2020 brought a digitalization explosion across the world. Microsoft estimates that the first two months of the pandemic (March & April) drove two years’ worth of digitalization. Throughout the rest of the year, the pandemic accelerated a wake-up call to the markets, which had been a long time coming: every successful modern company will need to be not only a software company, but also a data company.
The accelerated digitalization and our ever-increasing appetite for and generation of data fuelled a lot of development in the Data + ML landscape in 2020. As companies have started to reap the benefits of the last few years’ predictive analytics and ML initiatives, they clearly show a healthy appetite for more in 2021. “Can we process more data, faster and cheaper?
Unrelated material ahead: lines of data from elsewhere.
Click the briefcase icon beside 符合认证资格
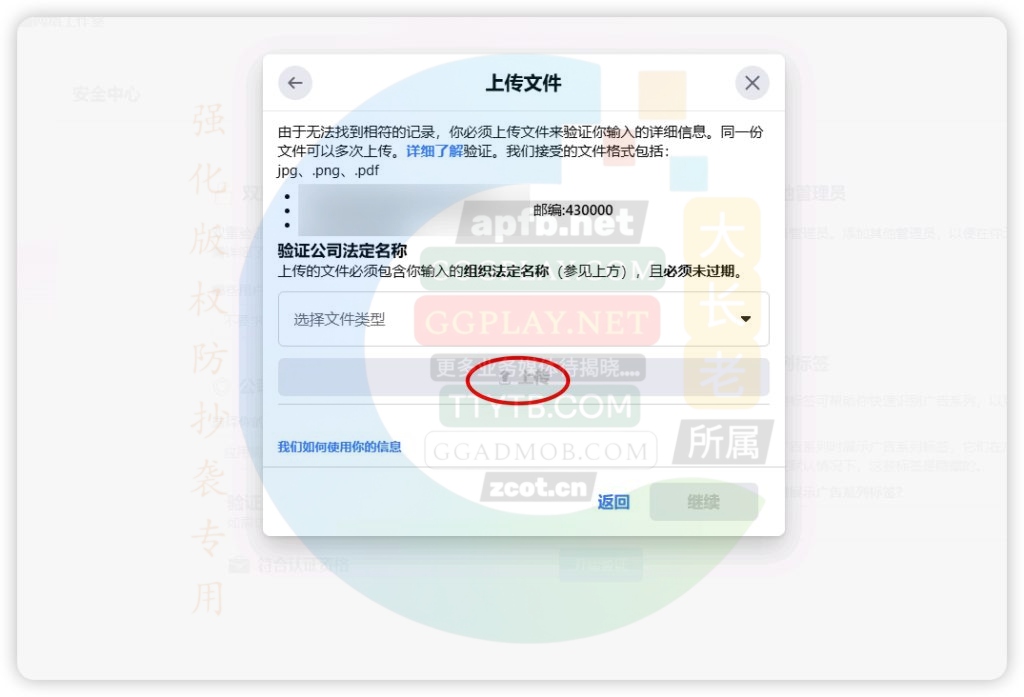The image size is (1024, 697). tap(238, 565)
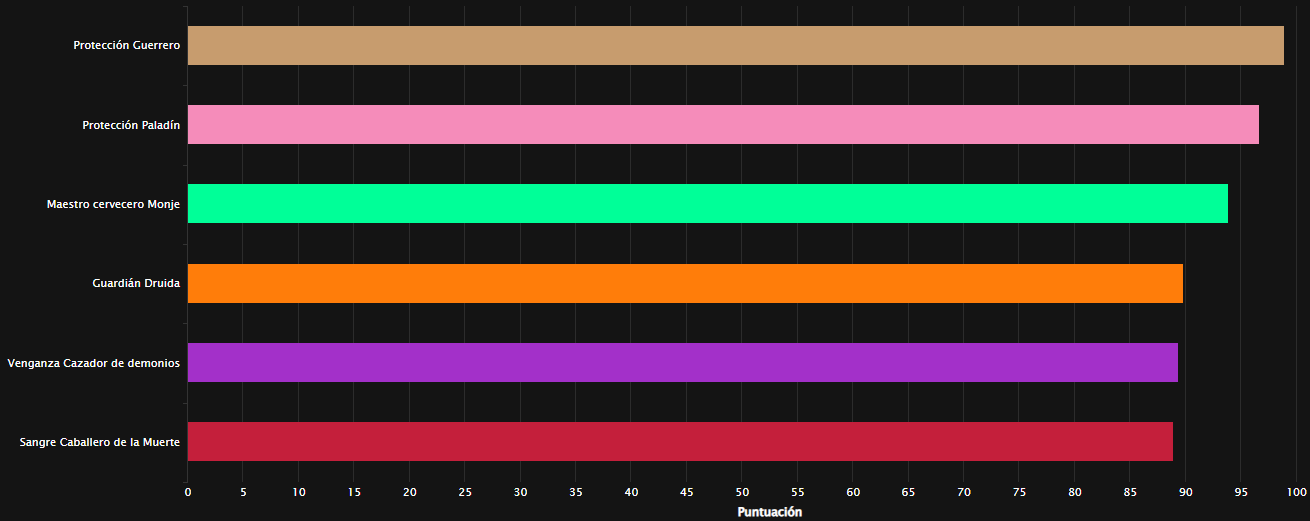The width and height of the screenshot is (1310, 521).
Task: Click the 0 tick on the score axis
Action: 187,492
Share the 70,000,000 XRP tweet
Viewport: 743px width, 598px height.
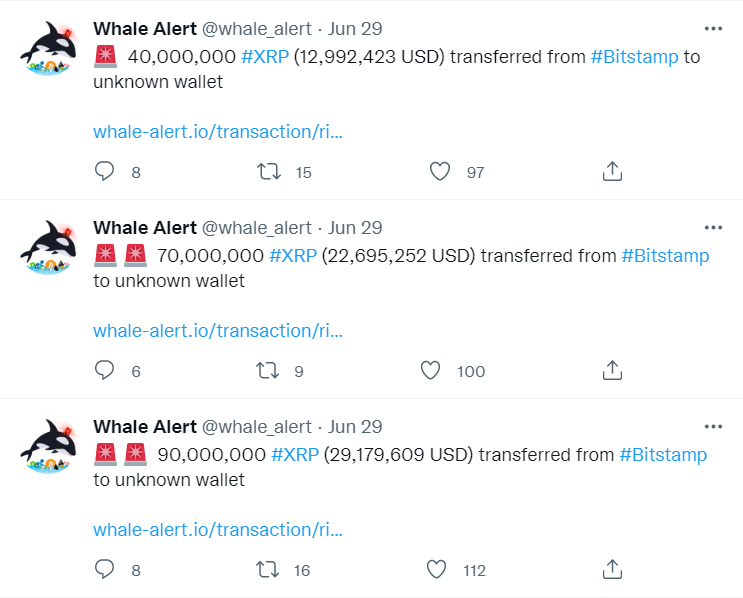[613, 371]
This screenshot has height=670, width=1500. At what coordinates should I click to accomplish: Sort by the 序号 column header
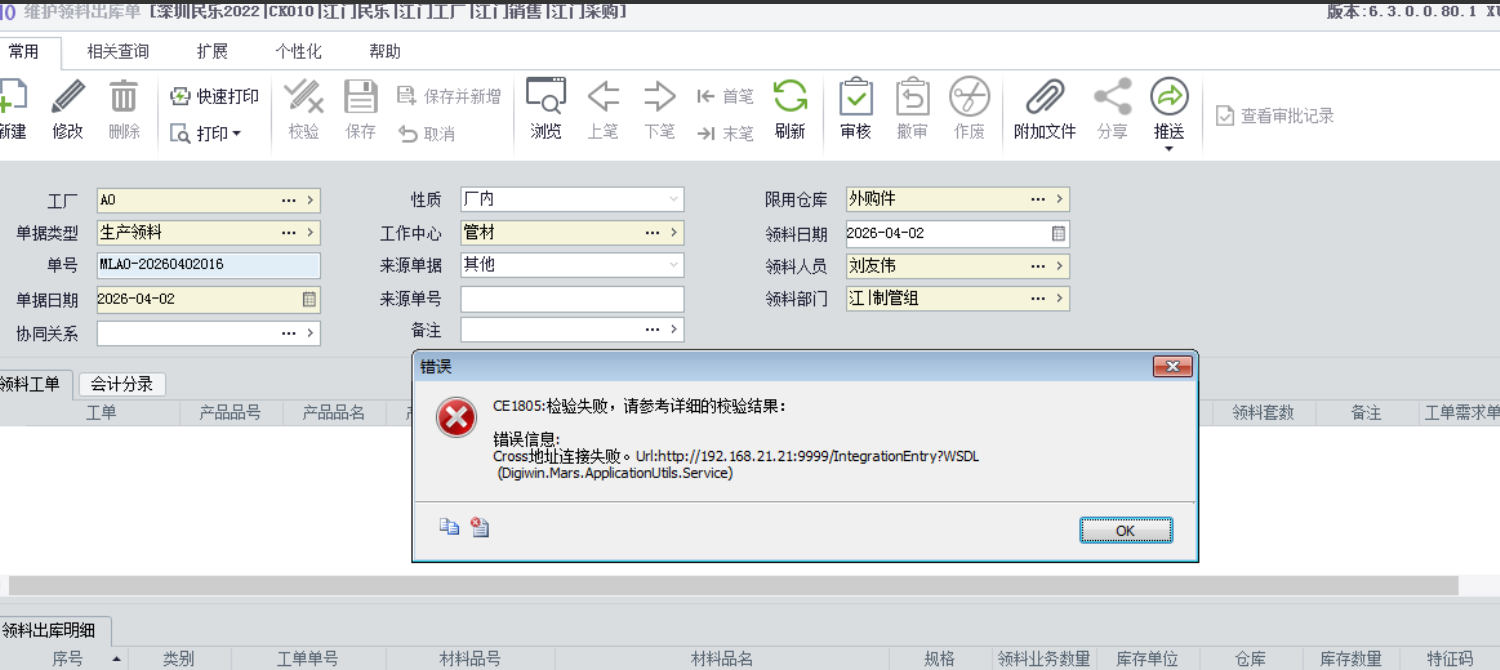68,659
How do we deploy more ML models in production? Should we do more in real-time?” … the list goes on. We’ve experienced an amazing evolution in the data infrastructure space during the past few years. Data-driven organizations have moved from ETL (Extract, Transform, Load) to ELT (Extract, Load, Transform), where raw data is copied from a source system and loaded into a data warehouse/data lake and then transformed. There’s now even a new paradigm early in the making called reverse ETL, showcasing the velocity of the evolution in this space.
The concept of the “modern data stack” is many years in the making — it started appearing as far back as 2012, with the launch of Redshift, Amazon’s cloud data warehouse. But over the last couple of years, and perhaps even more so in 2020 spearheaded by Snowflakes blockbuster IPO, the popularity of cloud warehouses has grown explosively, and so has a whole ecosystem of data & ML tools and companies around them.
The 2020s is becoming the data decade. While the 2010s was the decade of SaaS — e.g. when Salesforce became the first SaaS company to breach the $100B market cap mark — the 2020s will be the era of data companies growing on strong secular tailwinds (database startups, data quality startups, data lineage startups, machine learning startups, etc.).